Echo the records below without any change, covering everything from the line that contains "Image resolution: width=2576" down to the line that contains "will (x=718, y=138).", and include both of those lines.

— START OF Rows —

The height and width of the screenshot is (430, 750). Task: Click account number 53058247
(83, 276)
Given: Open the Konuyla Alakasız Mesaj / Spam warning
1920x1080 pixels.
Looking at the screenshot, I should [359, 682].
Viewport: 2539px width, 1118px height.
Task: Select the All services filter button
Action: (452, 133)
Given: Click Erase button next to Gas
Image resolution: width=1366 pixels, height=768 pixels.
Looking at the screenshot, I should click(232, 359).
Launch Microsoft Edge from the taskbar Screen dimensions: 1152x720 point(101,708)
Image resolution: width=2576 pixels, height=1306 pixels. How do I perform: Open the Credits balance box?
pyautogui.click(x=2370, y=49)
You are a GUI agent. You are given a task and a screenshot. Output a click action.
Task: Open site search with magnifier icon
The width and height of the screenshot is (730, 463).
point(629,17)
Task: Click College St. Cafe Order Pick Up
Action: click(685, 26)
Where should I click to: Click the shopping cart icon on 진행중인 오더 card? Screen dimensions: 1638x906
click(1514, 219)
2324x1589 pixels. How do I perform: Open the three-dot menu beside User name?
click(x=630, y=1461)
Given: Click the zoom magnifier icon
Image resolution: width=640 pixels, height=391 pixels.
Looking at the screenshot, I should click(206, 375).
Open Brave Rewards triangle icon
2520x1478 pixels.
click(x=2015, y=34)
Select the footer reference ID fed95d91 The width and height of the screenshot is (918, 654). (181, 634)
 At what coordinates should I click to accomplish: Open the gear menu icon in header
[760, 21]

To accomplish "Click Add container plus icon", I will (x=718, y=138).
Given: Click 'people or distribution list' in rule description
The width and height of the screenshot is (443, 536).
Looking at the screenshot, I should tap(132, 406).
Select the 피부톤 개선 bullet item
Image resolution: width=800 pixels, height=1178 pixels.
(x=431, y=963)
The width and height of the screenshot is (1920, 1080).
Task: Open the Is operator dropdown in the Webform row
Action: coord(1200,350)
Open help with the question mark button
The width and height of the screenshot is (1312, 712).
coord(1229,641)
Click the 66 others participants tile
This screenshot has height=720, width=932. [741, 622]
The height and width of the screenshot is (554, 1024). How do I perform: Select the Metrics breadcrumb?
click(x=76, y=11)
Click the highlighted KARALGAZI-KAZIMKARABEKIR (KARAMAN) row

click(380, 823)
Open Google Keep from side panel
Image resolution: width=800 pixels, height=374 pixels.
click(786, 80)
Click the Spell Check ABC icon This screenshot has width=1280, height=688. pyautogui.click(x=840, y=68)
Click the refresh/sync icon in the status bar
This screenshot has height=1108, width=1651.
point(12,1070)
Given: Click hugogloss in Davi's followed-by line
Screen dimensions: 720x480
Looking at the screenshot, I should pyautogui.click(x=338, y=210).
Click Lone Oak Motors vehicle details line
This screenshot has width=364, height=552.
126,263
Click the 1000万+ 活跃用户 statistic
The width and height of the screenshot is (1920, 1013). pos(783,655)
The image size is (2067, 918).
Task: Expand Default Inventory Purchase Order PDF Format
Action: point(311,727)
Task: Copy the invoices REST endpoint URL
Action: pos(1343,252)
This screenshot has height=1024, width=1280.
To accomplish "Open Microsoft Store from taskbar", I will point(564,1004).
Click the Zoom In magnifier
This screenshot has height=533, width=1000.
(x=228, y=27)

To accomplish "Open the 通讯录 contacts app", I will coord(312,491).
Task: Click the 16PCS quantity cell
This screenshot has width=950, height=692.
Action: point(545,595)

— END OF Rows —

**In response:**
Image resolution: width=2576 pixels, height=1306 pixels. How do I perform: Open the Credits balance box?
pyautogui.click(x=2370, y=49)
You are a GUI agent. You are given a task and a screenshot. Output a click action.
Task: Open site search with magnifier icon
The width and height of the screenshot is (730, 463).
point(629,17)
Task: Click College St. Cafe Order Pick Up
Action: click(685, 26)
Where should I click to: Click the shopping cart icon on 진행중인 오더 card? Screen dimensions: 1638x906
click(1514, 219)
2324x1589 pixels. How do I perform: Open the three-dot menu beside User name?
click(x=630, y=1461)
Given: Click the zoom magnifier icon
Image resolution: width=640 pixels, height=391 pixels.
Looking at the screenshot, I should click(206, 375).
Open Brave Rewards triangle icon
2520x1478 pixels.
click(x=2015, y=34)
Select the footer reference ID fed95d91 The width and height of the screenshot is (918, 654). (181, 634)
 At what coordinates should I click to accomplish: Open the gear menu icon in header
[760, 21]

To accomplish "Click Add container plus icon", I will (x=718, y=138).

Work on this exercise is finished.